- REQUEST: Pick out each line of the listing below that contains the word "screenshot". Copy those lines.

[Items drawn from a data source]
━━━━━━━━━━

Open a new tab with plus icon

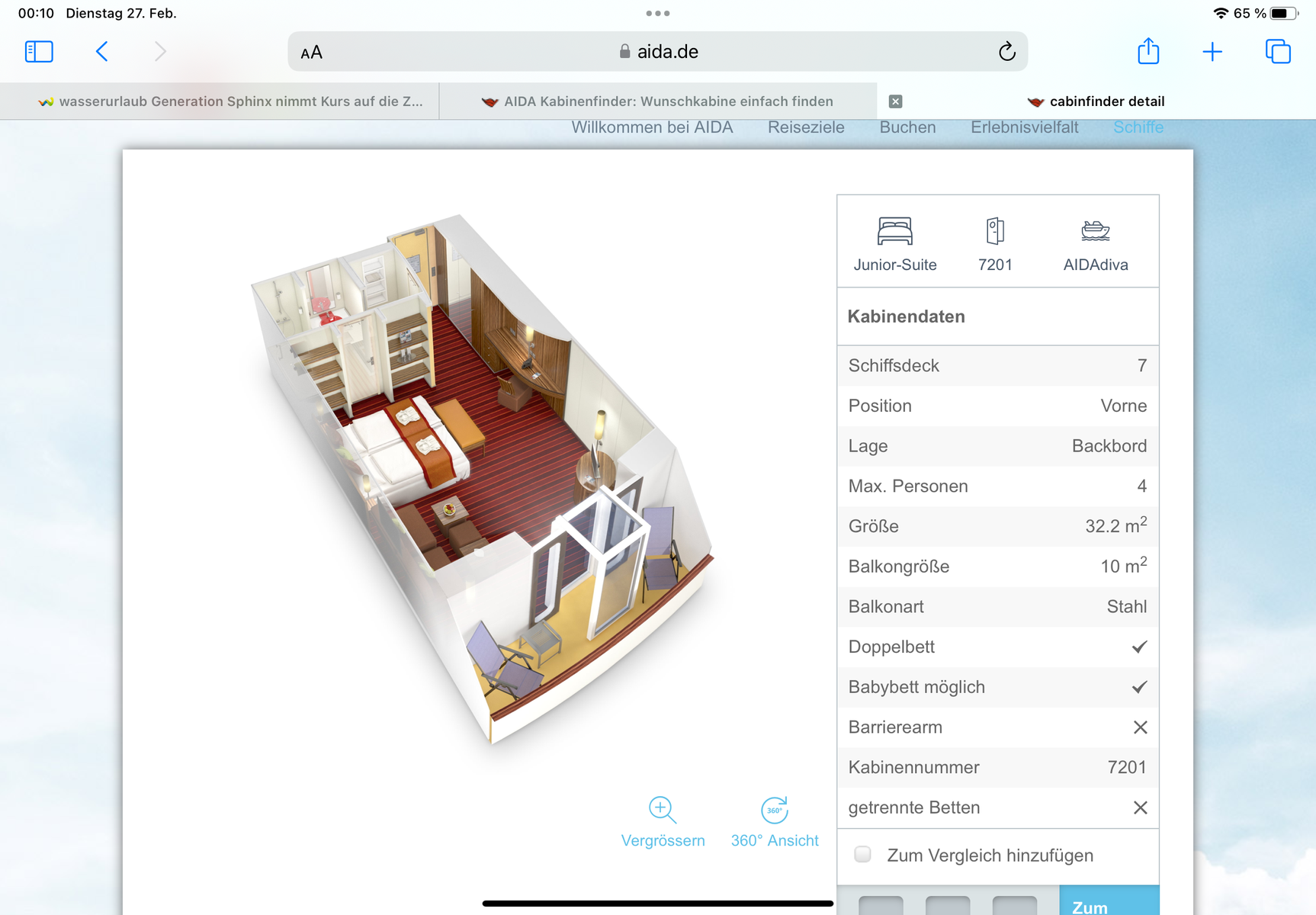click(x=1212, y=52)
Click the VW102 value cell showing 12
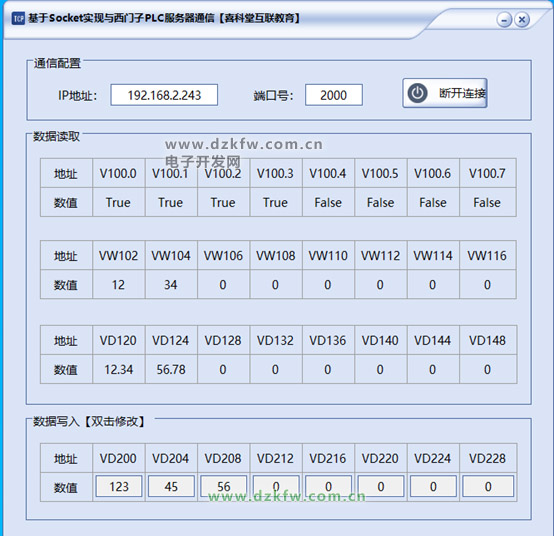 [x=118, y=285]
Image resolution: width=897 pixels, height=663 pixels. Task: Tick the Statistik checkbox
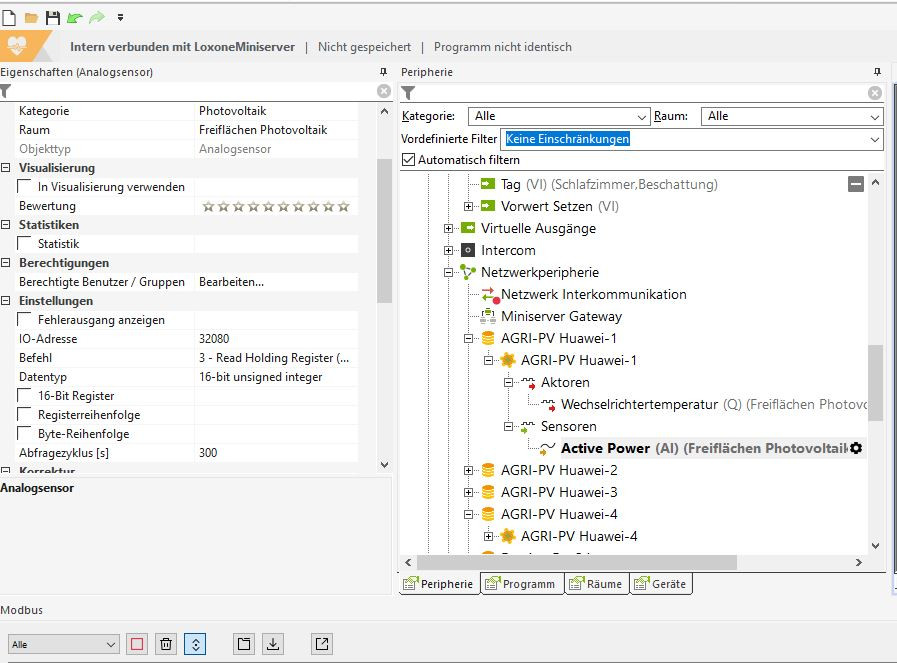click(x=25, y=244)
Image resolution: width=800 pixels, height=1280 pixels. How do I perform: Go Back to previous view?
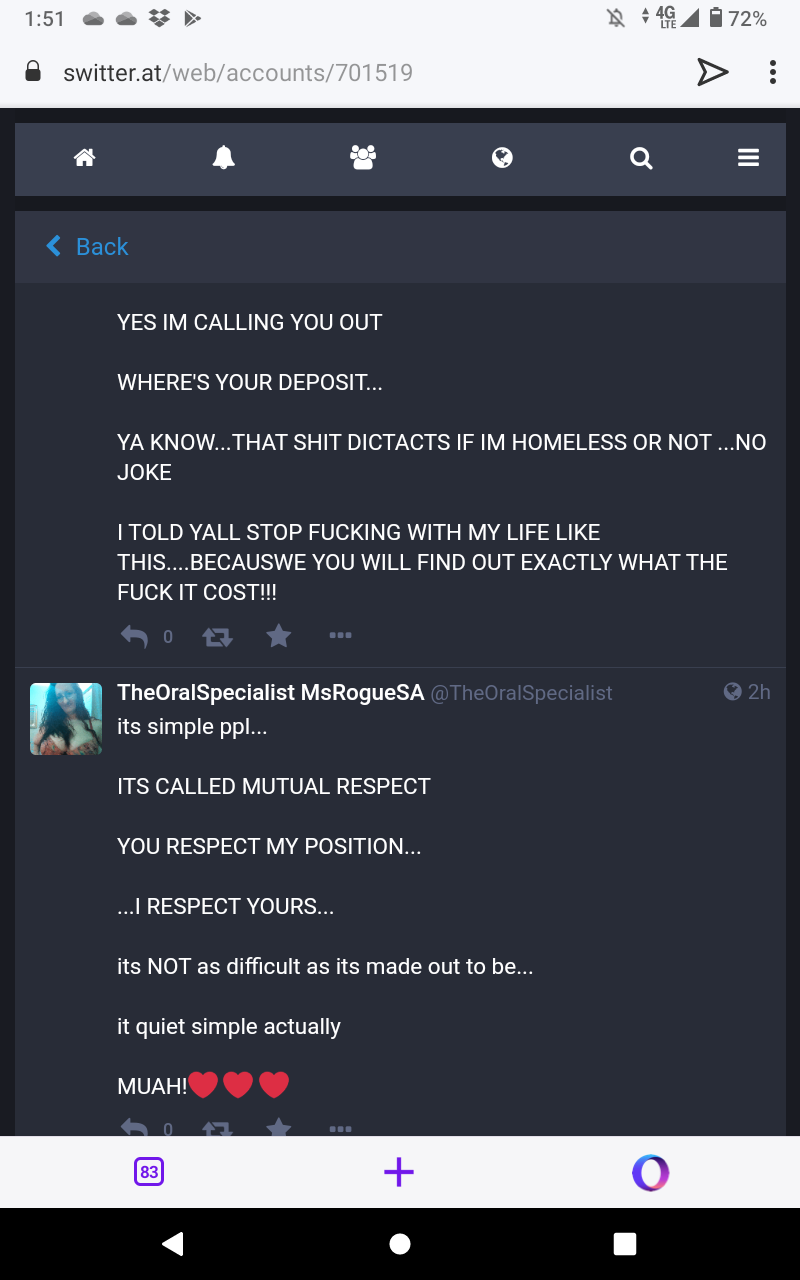[x=88, y=247]
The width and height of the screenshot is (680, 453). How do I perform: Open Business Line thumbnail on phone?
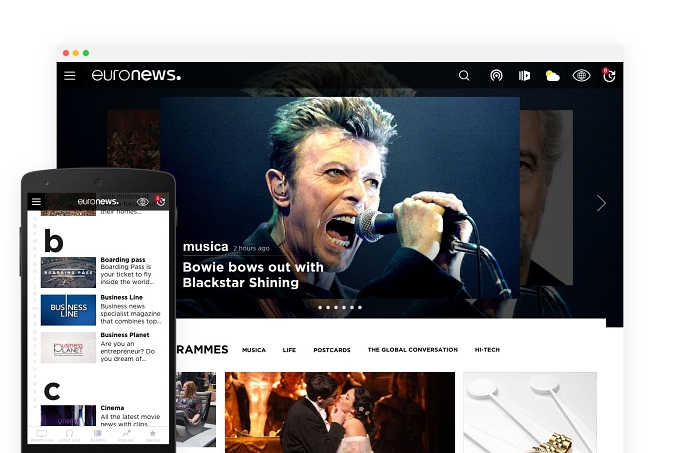[x=68, y=310]
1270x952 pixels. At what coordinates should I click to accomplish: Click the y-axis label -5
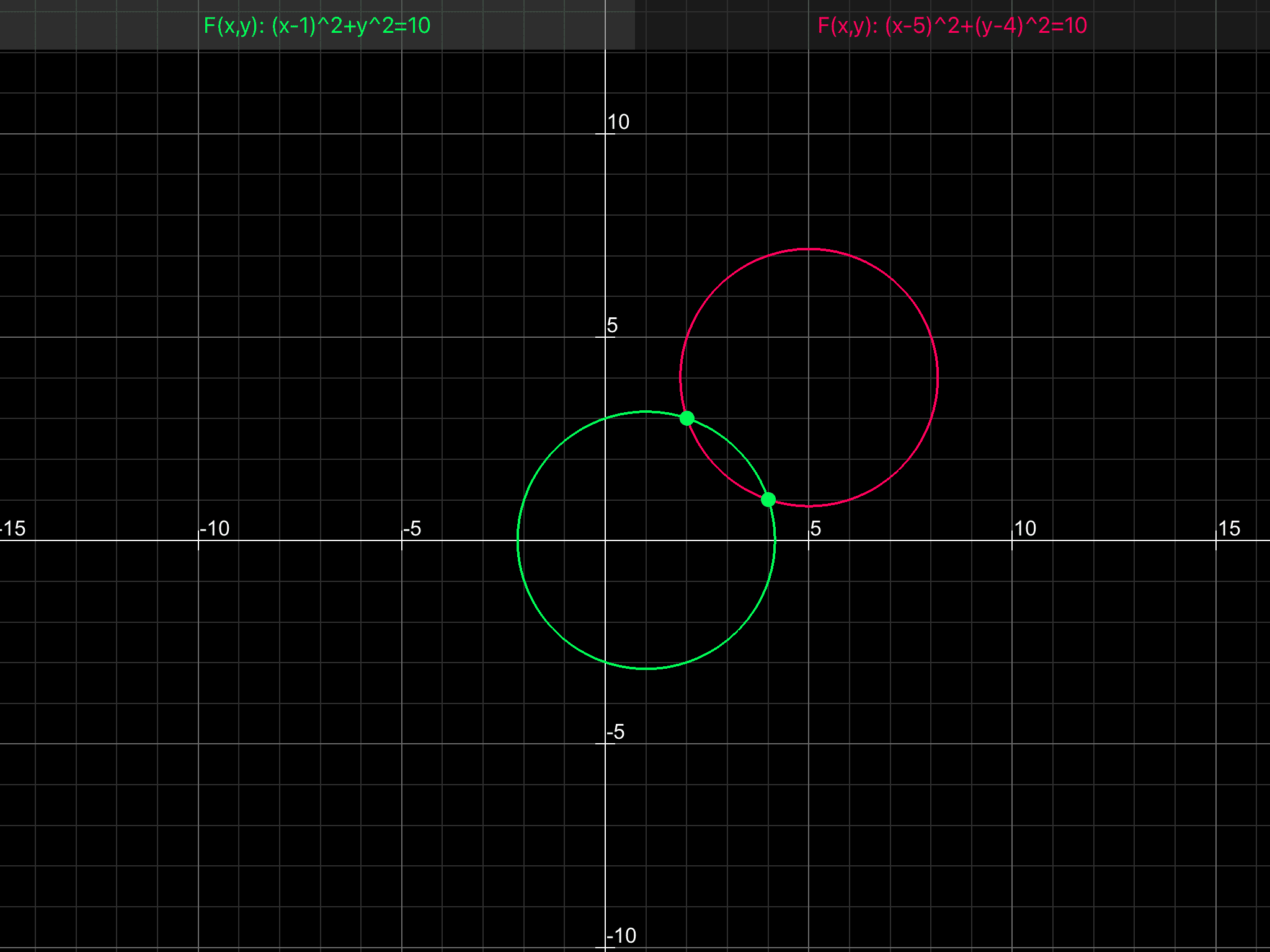click(x=616, y=732)

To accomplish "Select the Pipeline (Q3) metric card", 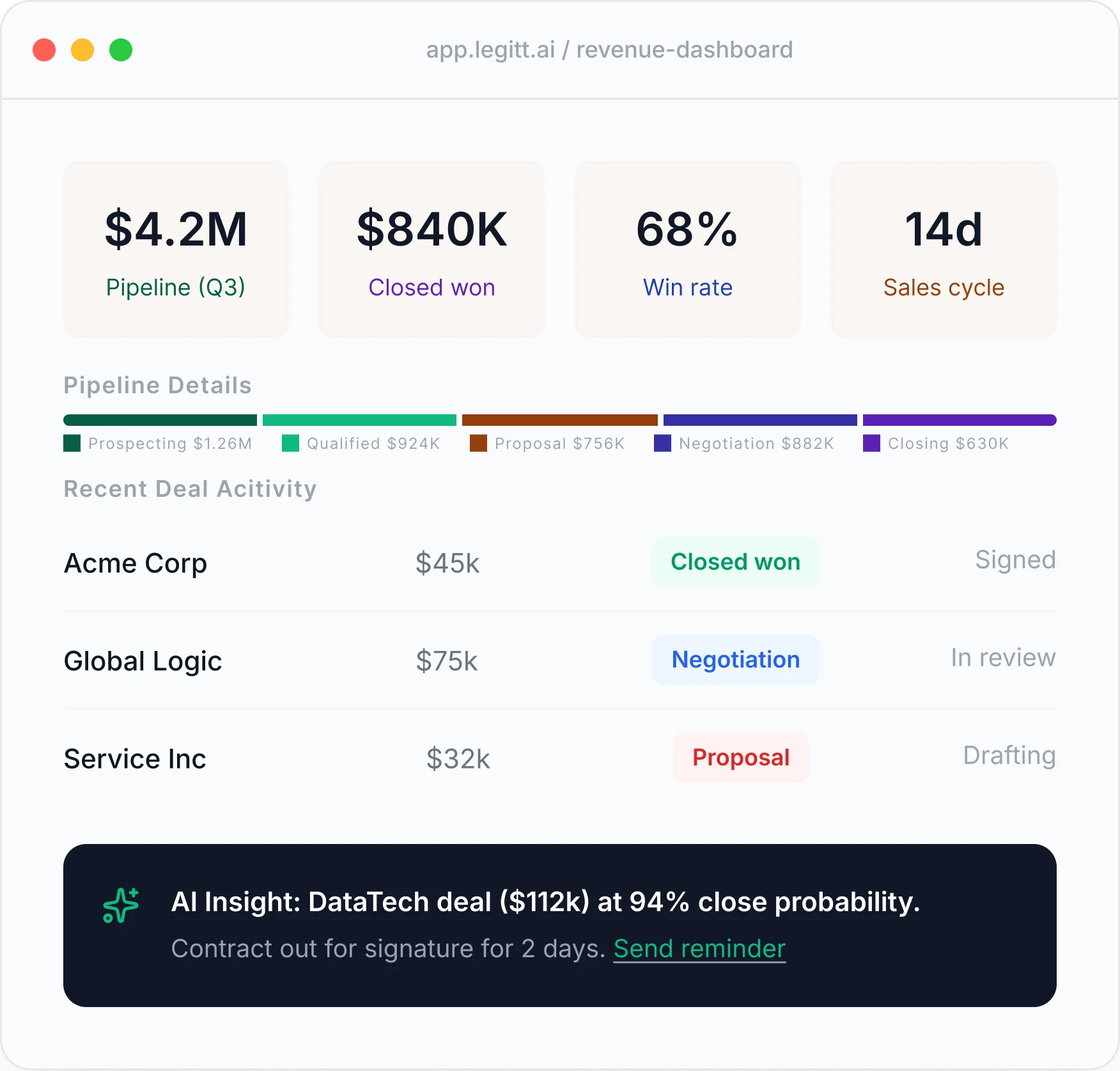I will 176,249.
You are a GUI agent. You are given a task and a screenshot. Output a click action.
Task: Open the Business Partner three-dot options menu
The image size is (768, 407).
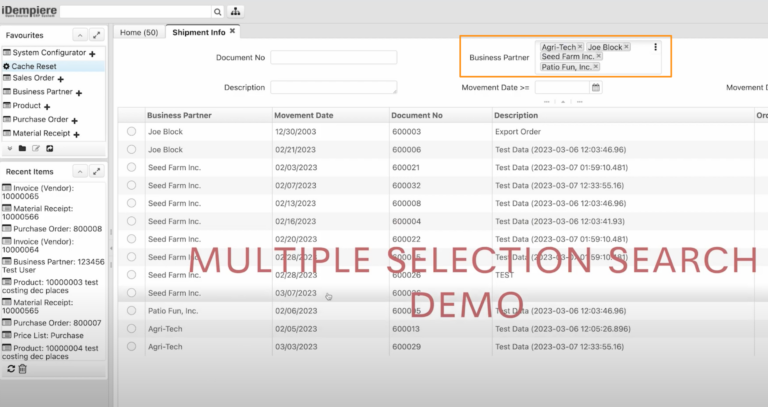pyautogui.click(x=655, y=47)
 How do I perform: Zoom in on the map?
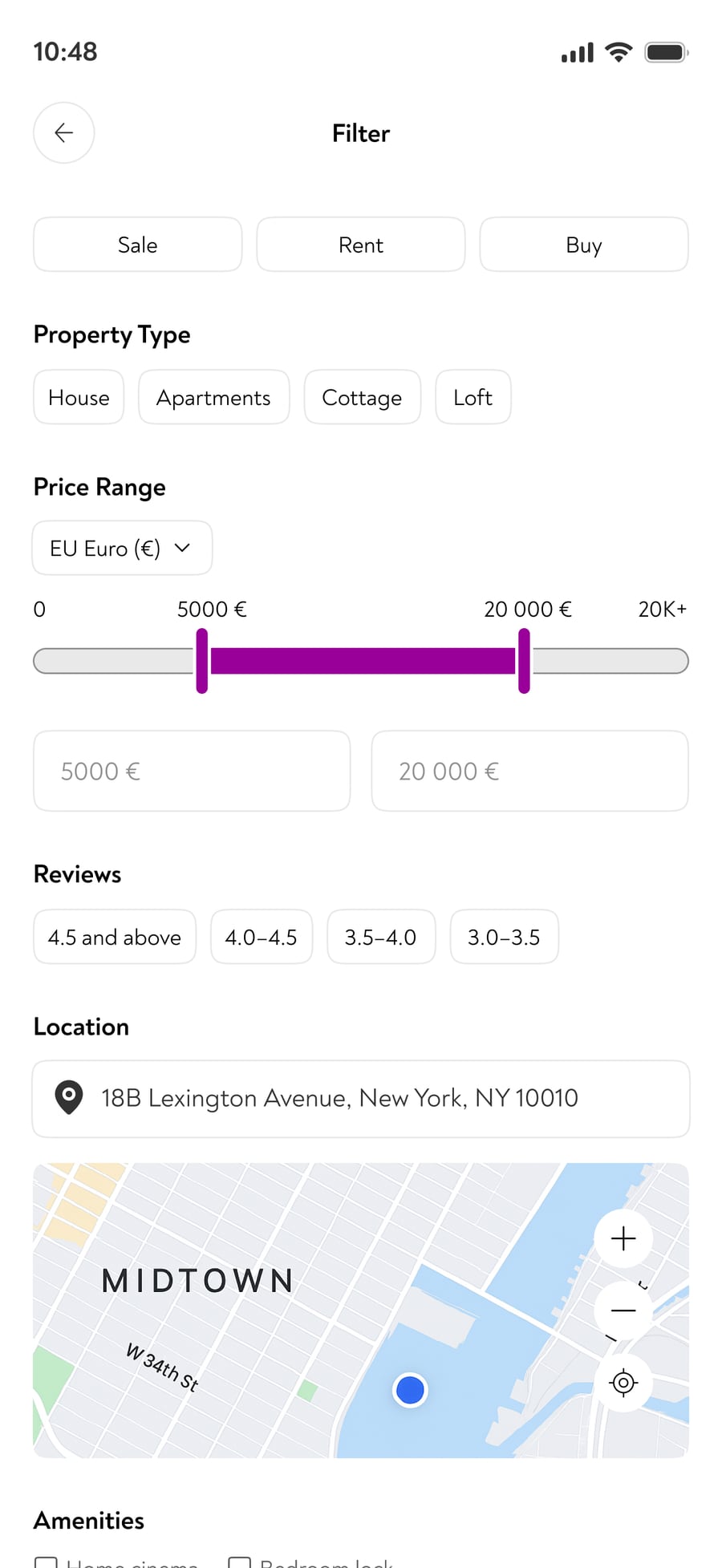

━━━━━━━━━━

- FINAL ANSWER:
The width and height of the screenshot is (680, 453). How do I perform: Open Business Line thumbnail on phone?
You are a GUI agent. You are given a task and a screenshot. Output a click action.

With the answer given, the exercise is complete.